Assessing the impact of wastewater treatment plant effluent on downstream drinking water-source quality using a zebrafish (Danio Rerio) liver cell-based metabolomics approach
Graphical abstract
Introduction
The past several decades have witnessed a rapidly increasing demand for water resources due to global economic development and an ever-increasing population. In many densely populated or arid regions, the lack of sufficient potable water has led to the use of treated wastewater (e.g., discharges from wastewater treatment plants (WWTPs)) for many non-potable applications, such as agricultural and landscape irrigations and groundwater recharge (USDA, 2013; USEPA, 2004). Unfortunately, the discharge of treated wastewater into natural systems, e.g., rivers and lakes, has also inadvertently resulted in introduction of a complex mixture of organic contaminants to local aquatic ecosystems and, importantly, surface-water derived drinking water supplies. This use of treated wastewater (after mixing with receiving waters) has been referred to as de facto (unplanned) potable reuse by a National Academy of Engineering study (NRC, 2012). It was estimated recently that 50% of 2056 surface water intakes that serve 1210 drinking water treatment plants (DWTPs) across the U.S. are potentially affected by upstream WWTP discharges (Rice and Westerhoff, 2015).
WWTP effluent is one of the main sources of contaminants of emerging concern (CECs) to surface waters (Kolpin et al., 2002). CECs comprise a wide variety of chemicals including pharmaceuticals and personal care products (PPCPs), endocrine disrupting compounds (EDCs), disinfection by-products (DBPs), antibiotics, and pesticides. Many CECs have been reported to cause adverse ecotoxicological effects at environmentally relevant concentrations, raising concerns over their presence in receiving waters (David et al., 2018; Kolpin et al., 2002). Adding to these concerns are the growing number of instances in which these same surface waters are used as drinking water sources (i.e., de facto water reuse). To date, there have been a limited number of studies demonstrating the influence of WWTP effluent on the quality of drinking water sources (Boleda et al., 2009; Guo and Krasner, 2009; Rodayan et al., 2016). For example, under extremely low streamflow conditions, some DWTP intakes could contain almost 100% WWTP discharge, that is, complete de facto reuse (Rice et al., 2013), and the concentrations of some PPCPs at DWTP intakes have been comparable to those from upstream WWTP effluents (Guo and Krasner, 2009). This is potentially concerning given that other studies have shown incomplete (<90%) removal of many CECs during the drinking water treatment process, including benzoylecgonine, 2-ethylidene-1,5-dimethyl-3,3-diphenylpyrrolidine, methadone, cocaine, methylenedioxyamphetamine, ephedrine, and several prescription opioids (Boleda et al., 2009; Rodayan et al., 2016).

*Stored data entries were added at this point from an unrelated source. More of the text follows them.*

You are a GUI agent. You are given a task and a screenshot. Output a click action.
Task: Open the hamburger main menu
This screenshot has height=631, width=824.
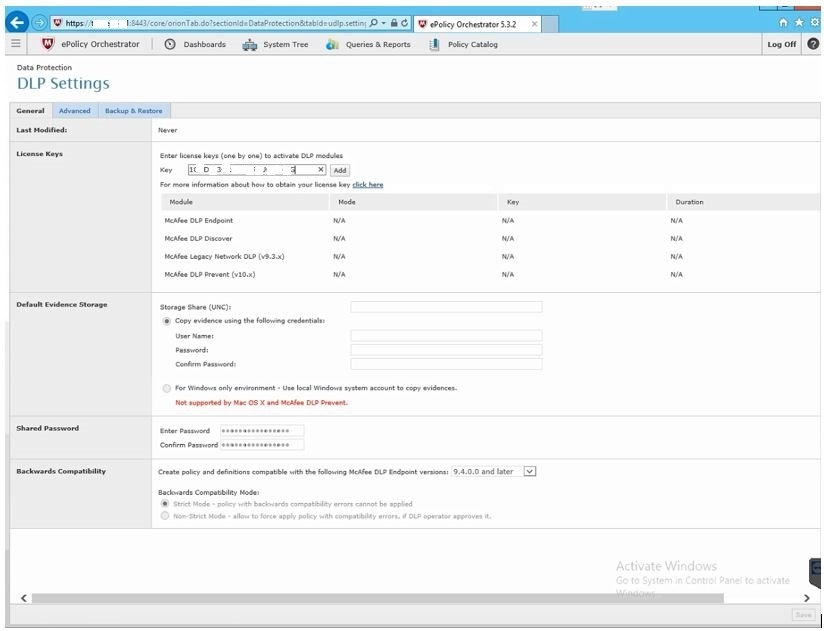15,44
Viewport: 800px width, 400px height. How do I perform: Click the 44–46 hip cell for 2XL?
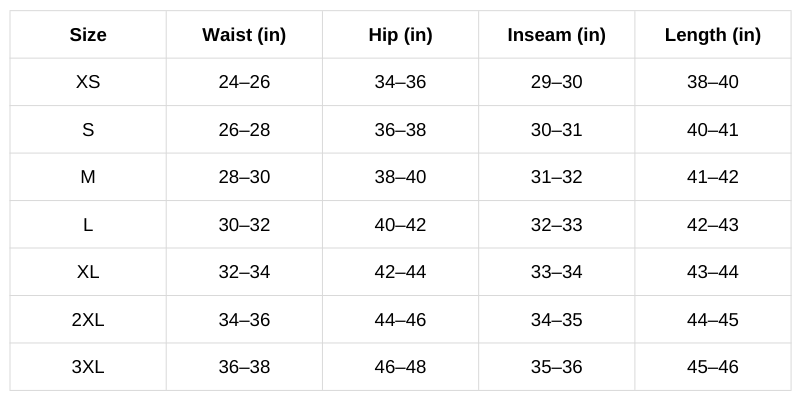[x=400, y=320]
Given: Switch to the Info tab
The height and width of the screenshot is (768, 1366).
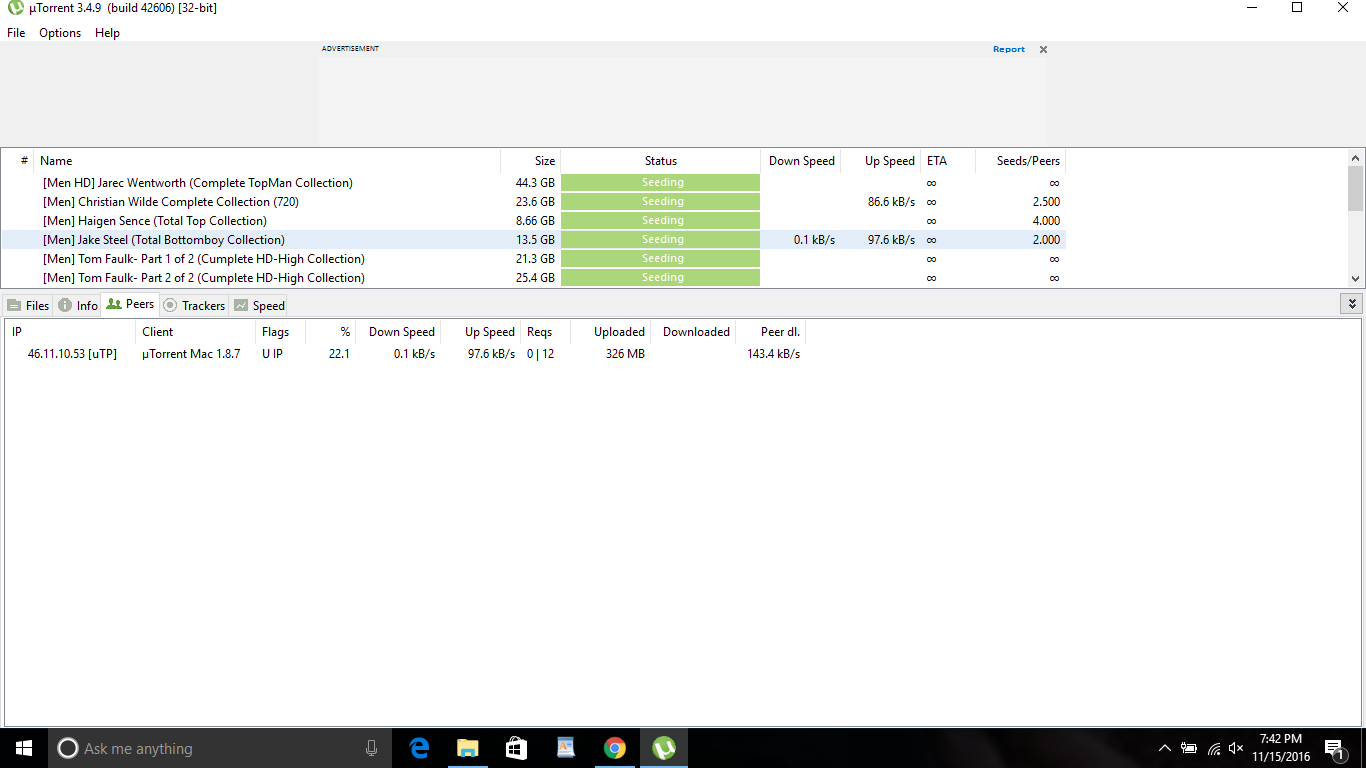Looking at the screenshot, I should (x=78, y=305).

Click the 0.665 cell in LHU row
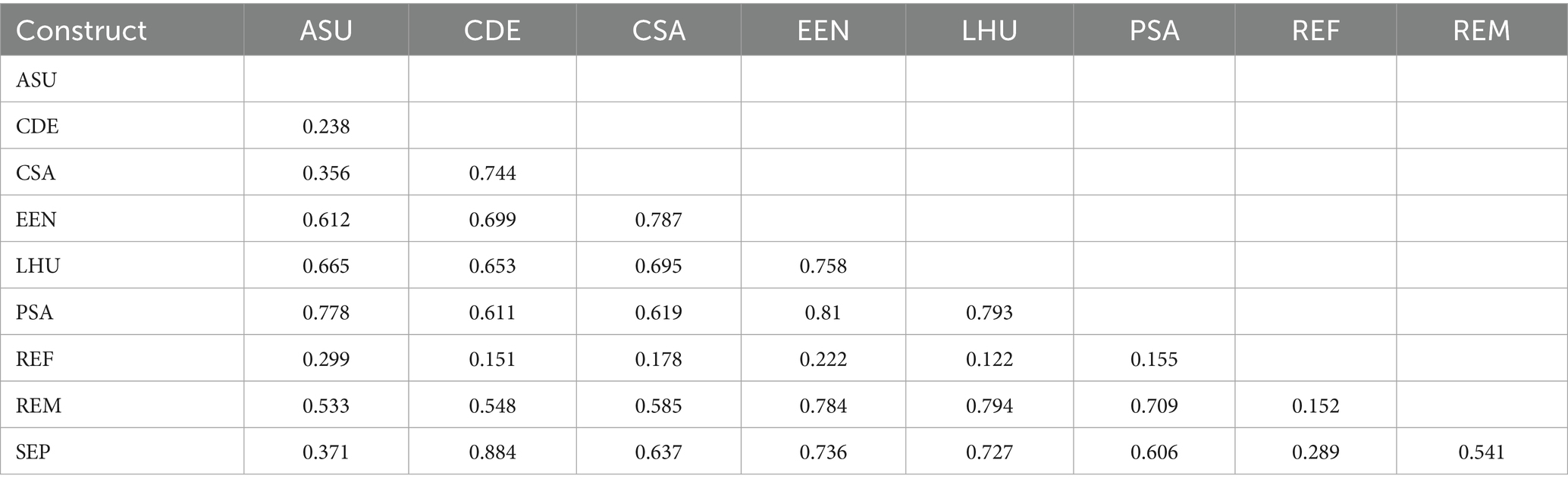pyautogui.click(x=326, y=266)
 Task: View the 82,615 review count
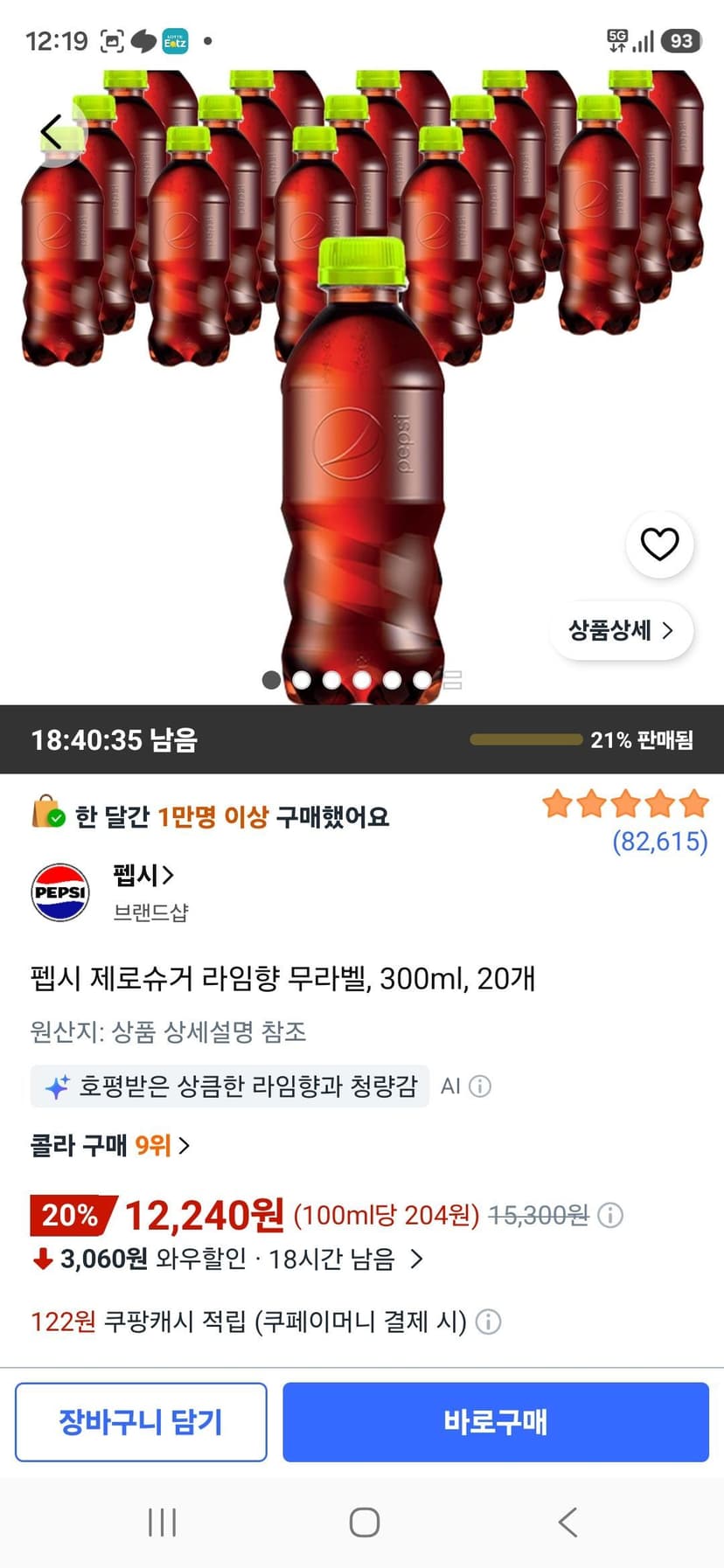click(660, 842)
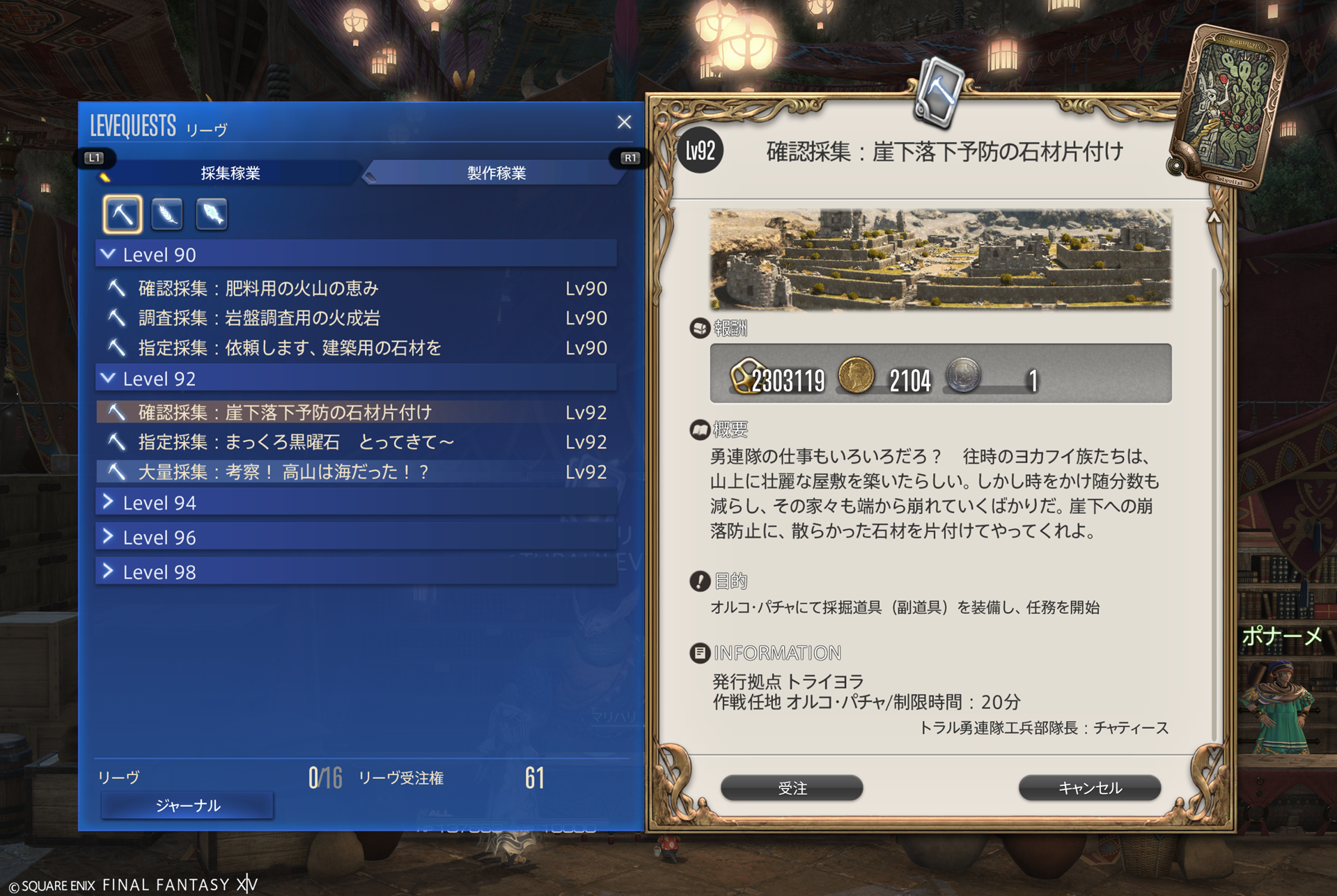The width and height of the screenshot is (1337, 896).
Task: Click the キャンセル button
Action: [1090, 788]
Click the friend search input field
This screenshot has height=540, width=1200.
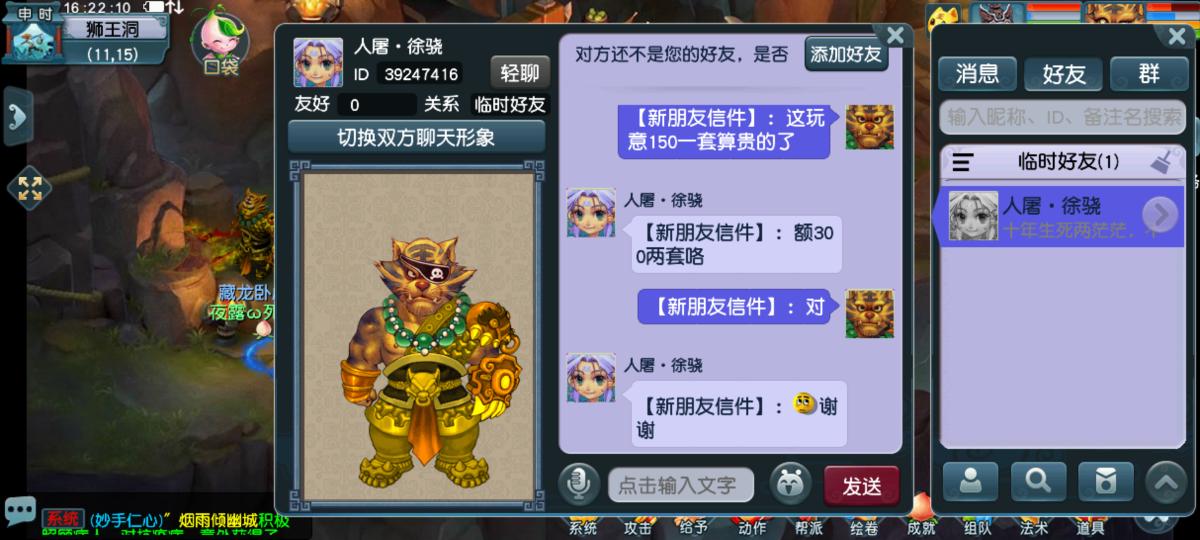[x=1062, y=116]
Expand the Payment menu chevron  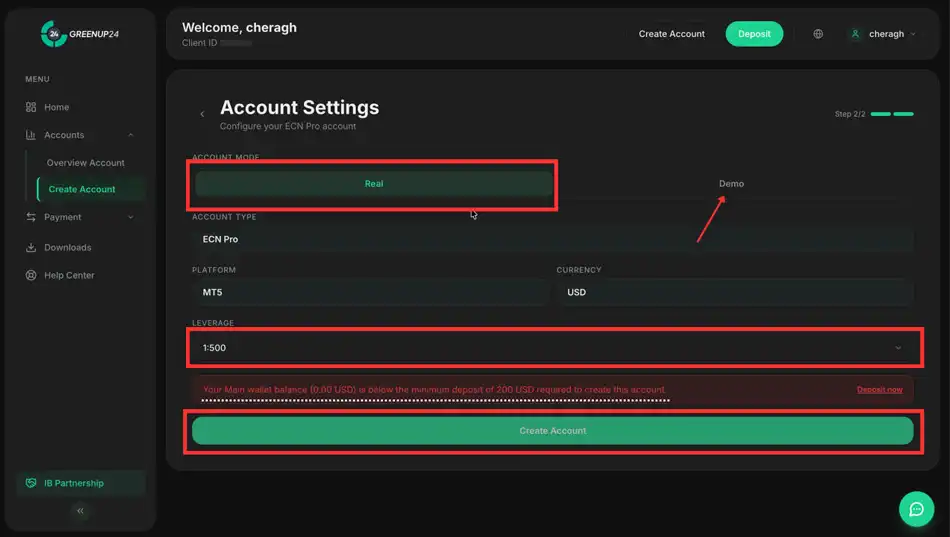(131, 217)
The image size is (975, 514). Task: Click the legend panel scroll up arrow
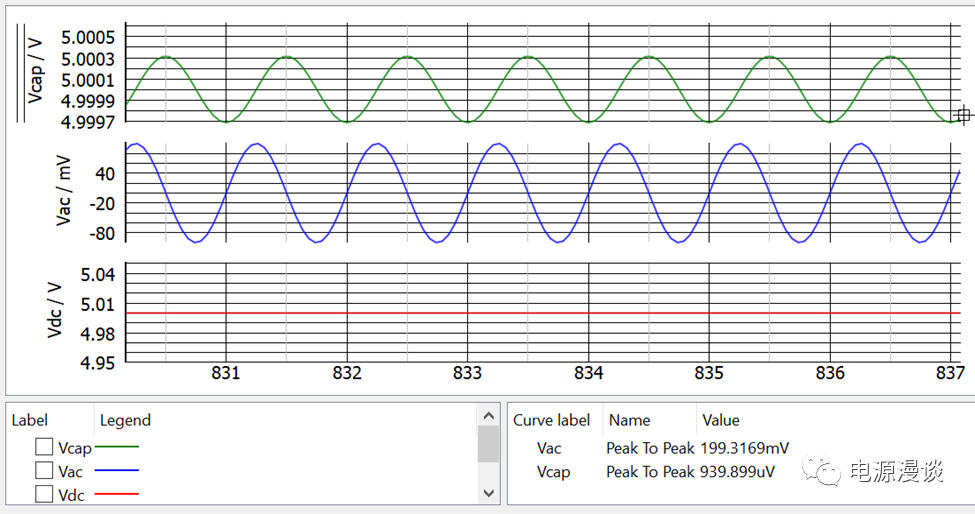tap(489, 415)
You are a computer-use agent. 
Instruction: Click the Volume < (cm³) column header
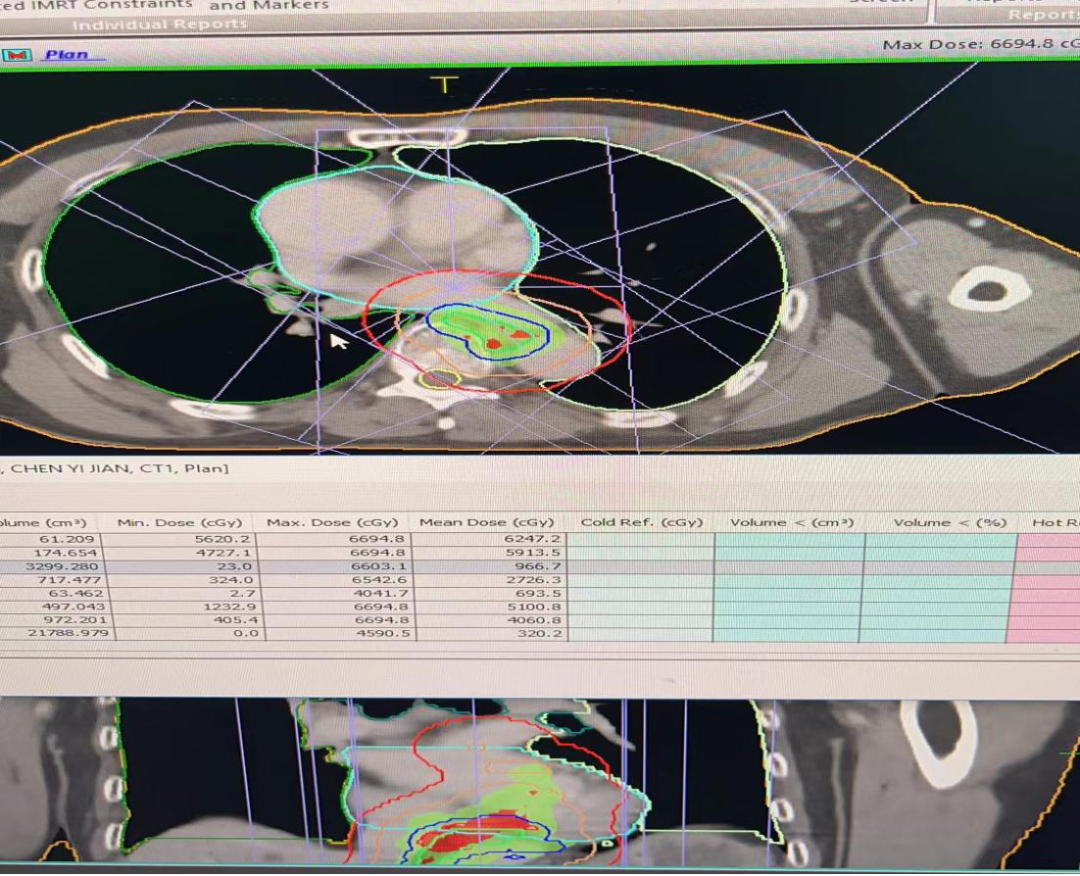click(x=790, y=522)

The presence of these and many other CECs in streams receiving WWTP effluent, coupled with the potential for their incomplete removal during the drinking water treatment process, poses a signifcant and increasing challenge to chemical risk assessment. Indeed, the vast number of chemicals in wastewater has far exceeded our analytical capability based on individual targeted analysis (NRC, 2007). Moreover, there remains a dearth of information regarding the toxic modes-of-action (MOAs) of most targeted chemicals; this implies an even greater level of uncertainty when unidentified contaminants are considered (Judson et al., 2009). The limited understanding of how individual chemical toxicities are modified when chemicals occur in very complex mixtures at environmental conditions further complicates the risk assessment process (Schwarzenbach et al., 2006). To address these and other limitations of the conventional targeted chemical monitoring approach, a variety of biological effects-based tools have emerged and have increasingly been used in water quality assessment (Escher and Leusch, 2012). These tools include bioassays that target specific biological activities such as estrogenic or androgenic receptor binding (Escher and Leusch, 2012). More recently, “-omics” tools that analyze gene transcripts, proteins, and/or endogenous metabolites have gained popularity for MOA assessments of individual chemicals, as well as complex environmental mixtures (Davis et al., 2017; Skelton et al., 2014; Xia et al., 2017). These effects-based tools are particularly attractive as a complement to conventional chemical monitoring because they are both open-ended (i.e., untargeted), and they provide insights into the biological impacts of complex mixtures even when the individual contaminants cannot be uniquely identified or quantified.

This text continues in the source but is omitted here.